What you will do. From the data below, repeat exactly the lines from the line with "The width and height of the screenshot is (2030, 1175)." to the line with "Click the minus icon on the Canada row", both included.

····················

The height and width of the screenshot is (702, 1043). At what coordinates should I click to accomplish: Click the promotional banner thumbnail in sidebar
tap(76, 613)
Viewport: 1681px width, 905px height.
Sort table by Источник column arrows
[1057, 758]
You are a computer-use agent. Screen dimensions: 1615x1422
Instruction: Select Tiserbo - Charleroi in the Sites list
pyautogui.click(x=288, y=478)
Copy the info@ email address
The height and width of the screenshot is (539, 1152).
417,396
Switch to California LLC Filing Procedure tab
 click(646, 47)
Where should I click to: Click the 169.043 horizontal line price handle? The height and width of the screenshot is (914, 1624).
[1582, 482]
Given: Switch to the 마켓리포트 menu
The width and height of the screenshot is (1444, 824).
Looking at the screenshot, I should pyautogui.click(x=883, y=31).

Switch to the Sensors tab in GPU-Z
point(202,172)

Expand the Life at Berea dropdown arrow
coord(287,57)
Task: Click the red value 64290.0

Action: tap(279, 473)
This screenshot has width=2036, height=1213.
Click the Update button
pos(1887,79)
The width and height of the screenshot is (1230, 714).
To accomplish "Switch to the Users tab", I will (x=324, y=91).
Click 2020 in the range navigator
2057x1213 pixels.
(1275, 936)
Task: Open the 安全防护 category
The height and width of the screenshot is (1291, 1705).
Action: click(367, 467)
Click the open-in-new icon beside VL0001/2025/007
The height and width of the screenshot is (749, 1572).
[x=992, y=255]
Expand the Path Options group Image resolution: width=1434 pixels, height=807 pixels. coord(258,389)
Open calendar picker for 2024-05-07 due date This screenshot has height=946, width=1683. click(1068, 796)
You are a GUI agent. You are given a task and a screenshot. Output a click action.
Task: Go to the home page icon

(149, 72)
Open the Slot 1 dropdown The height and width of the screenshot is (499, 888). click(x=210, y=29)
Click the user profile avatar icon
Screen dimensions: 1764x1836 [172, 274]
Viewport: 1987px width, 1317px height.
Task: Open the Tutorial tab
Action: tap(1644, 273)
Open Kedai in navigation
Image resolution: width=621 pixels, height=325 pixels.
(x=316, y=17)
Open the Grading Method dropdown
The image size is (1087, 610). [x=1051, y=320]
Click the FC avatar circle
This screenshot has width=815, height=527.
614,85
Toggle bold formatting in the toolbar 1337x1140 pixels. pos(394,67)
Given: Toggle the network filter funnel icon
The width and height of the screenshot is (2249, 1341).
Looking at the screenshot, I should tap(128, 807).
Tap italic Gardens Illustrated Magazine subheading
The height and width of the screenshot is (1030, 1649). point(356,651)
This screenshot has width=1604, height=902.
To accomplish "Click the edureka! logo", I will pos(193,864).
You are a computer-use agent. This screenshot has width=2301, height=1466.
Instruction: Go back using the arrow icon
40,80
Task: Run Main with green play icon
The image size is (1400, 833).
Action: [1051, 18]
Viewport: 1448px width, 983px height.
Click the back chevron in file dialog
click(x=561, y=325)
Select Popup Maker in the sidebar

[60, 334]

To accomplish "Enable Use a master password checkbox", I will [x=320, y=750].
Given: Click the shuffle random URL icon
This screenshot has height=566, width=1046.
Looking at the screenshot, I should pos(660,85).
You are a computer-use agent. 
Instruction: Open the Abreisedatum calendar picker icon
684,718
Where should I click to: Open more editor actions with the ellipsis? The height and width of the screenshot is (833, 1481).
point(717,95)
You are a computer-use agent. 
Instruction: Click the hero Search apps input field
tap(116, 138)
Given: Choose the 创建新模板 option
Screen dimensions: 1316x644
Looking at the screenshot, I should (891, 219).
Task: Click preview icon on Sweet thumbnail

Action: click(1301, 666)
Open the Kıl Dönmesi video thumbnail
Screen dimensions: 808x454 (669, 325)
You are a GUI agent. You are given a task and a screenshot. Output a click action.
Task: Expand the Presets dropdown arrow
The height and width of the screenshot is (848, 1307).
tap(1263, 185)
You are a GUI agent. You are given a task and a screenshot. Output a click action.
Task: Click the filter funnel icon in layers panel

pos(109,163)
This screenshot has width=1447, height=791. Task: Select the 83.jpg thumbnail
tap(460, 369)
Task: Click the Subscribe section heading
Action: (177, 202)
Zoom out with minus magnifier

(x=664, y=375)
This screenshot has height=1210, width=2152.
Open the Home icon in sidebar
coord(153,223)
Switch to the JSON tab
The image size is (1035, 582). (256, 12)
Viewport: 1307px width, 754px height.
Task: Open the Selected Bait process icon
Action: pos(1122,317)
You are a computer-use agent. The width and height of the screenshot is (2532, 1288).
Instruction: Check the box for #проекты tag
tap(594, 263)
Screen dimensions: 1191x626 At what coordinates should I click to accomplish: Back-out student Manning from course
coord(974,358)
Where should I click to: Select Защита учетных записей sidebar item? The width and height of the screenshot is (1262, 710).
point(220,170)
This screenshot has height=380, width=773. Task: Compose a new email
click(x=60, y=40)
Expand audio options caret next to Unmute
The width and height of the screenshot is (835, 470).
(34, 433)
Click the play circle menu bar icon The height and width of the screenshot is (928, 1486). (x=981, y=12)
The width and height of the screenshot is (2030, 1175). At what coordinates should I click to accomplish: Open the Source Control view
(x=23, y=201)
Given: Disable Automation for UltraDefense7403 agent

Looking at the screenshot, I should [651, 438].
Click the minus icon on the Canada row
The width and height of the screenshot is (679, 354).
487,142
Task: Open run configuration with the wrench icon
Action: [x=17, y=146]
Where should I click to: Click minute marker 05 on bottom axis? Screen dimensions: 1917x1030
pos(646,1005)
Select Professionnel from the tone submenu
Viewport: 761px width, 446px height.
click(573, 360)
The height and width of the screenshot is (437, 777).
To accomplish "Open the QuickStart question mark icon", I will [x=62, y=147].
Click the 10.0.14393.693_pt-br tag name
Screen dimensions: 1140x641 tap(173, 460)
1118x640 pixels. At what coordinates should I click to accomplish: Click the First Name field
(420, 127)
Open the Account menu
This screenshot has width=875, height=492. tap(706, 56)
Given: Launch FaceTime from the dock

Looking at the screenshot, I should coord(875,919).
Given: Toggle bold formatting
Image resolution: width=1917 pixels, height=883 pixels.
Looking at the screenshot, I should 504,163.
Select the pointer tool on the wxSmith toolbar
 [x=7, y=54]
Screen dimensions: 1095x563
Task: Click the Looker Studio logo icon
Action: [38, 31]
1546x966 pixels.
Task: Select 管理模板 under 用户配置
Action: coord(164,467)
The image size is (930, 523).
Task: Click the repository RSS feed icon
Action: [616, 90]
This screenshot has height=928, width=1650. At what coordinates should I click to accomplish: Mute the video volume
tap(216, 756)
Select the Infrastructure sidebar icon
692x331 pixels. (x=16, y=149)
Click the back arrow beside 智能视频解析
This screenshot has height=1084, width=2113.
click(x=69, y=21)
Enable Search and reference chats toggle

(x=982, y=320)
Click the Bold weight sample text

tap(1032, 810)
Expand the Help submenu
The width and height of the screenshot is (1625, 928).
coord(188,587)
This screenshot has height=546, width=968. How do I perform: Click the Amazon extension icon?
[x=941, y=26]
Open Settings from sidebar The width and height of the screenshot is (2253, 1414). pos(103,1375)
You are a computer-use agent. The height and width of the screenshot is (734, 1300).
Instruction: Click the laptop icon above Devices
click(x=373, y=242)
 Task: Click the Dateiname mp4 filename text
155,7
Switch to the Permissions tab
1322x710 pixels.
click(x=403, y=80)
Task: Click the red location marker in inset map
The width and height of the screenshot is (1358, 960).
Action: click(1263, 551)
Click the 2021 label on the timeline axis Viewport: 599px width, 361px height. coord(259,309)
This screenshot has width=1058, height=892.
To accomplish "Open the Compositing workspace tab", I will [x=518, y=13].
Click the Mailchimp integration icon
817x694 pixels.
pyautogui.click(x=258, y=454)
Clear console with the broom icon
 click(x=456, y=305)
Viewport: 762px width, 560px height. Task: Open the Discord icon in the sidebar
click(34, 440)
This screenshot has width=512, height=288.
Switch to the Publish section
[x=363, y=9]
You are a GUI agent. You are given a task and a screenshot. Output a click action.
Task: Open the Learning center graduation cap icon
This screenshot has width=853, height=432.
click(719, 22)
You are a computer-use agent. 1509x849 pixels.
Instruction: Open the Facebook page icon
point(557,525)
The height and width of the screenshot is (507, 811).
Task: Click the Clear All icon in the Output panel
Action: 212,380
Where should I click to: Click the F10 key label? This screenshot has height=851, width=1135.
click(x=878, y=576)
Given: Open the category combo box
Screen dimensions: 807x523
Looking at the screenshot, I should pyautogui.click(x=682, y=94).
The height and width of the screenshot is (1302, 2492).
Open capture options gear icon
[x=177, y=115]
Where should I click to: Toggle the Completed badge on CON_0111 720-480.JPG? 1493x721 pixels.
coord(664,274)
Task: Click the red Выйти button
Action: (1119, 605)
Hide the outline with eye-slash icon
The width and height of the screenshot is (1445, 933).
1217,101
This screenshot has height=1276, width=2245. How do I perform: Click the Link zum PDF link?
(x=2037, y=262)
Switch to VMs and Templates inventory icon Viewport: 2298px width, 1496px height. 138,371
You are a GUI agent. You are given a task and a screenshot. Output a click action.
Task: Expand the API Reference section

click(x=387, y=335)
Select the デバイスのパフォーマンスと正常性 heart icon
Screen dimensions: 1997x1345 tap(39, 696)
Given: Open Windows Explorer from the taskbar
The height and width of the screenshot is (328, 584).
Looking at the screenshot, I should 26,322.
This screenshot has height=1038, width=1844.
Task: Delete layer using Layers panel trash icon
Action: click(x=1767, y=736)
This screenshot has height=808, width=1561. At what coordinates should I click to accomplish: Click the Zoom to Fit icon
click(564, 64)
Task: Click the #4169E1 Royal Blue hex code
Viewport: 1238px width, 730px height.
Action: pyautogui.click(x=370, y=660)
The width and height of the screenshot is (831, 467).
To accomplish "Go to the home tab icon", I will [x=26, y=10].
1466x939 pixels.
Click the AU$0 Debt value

····················

Exercise answer.
The width and height of the screenshot is (2030, 1175). At what coordinates should I click to accomplish: Open the Source Control view
(x=23, y=201)
Given: Disable Automation for UltraDefense7403 agent

Looking at the screenshot, I should [651, 438].
Click the minus icon on the Canada row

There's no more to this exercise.